I tried to cheer the man up, but he was scared stiff.
“Mark my words,” he says. “She’ll pull a bloomer! If that woman could go into an innocent hotel kitchen, where every care is taken to keep things right, and poison off twenty-three people till they picked at the covers and had relatives wondering what might be in their safe-deposit boxes, think what she’d do in the great unsanitary outside, where she can use her imagination!
“There’s but one salvation for me; I must have trusted agents in the crowd when that stuff is auctioned off, and they got to collar every last bottle of it, no matter what the cost. I have to lay down like a pup on the next bond drive, but this is my only hope. For the Lord’s sake, don’t you go there and start bidding things up, no matter who she gets for auctioneer! Don’t you bid—even if Woodrow Wilson himself comes out.”
That’s the impression Genevieve May had made on her own daughter’s husband, who is a clear-seeing man and a good citizen. And it looked like he must secretly buy up her output. She not only come to town with her canning outfit and her summer’s stock of strange preserves, all beauteous in their jars, but she brought with her to auction off this stuff a regular French flying man with an honourable record.
She’d met this French officer in the city and entertained him at the palatial Popper home; and mebbe she’d hypnotized him. He wasn’t in good shape, anyway. First place, he’d been fighting in the air for three years and had been wounded in five places—including the Balkans. Then, like that wasn’t enough for one man, he’d been sent over here to teach our men to fly when they got a machine; and over here he’d fell out of a cloud one day when his brake or something went wrong, and this had give him a nice pleasant vacation on crutches.
Genevieve had fastened on him at a time when he probably hadn’t the steely resistance Frenchmen been showing on the West Front. Or, being in a strange country, mebbe he didn’t know when politeness to Genevieve May Popper would become mere cowardice. Anyway, he could talk English well enough; and Genevieve May brought him to town and made a big hit.
First thing she done was to set up her stock of canned goods in a section they give her in Horticultural Hall.

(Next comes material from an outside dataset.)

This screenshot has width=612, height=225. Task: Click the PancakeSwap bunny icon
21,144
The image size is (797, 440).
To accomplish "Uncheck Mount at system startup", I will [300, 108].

Them three hundred bottles took up a lot of room and showed up grand between the fancy-work section, consisting of embroideries, sofa cushions, and silk patch quilts, and the art section, consisting of hand paintings of interesting objects by bright pupils in the public school. Then she put in her canning outfit, with a couple of hired natives to do the work while she lectured on the science of it and tried to get weak-minded patriots to taste things.
Genevieve May had a good time at these demonstrations, speaking in tones of oratory and persuasion and encouraging the tasters to take a chance. She certainly had discovered some entirely new flavours that the best chemists hadn’t stumbled on. She was proud of this, but a heap prouder of her French flying man. When she wasn’t thinking up new infamies with rutabagas and watermelon rinds, she’d be showing him off to the fair crowds. She give the impression when she paraded him that the French Army would of had few flyers if she hadn’t stepped into the breach.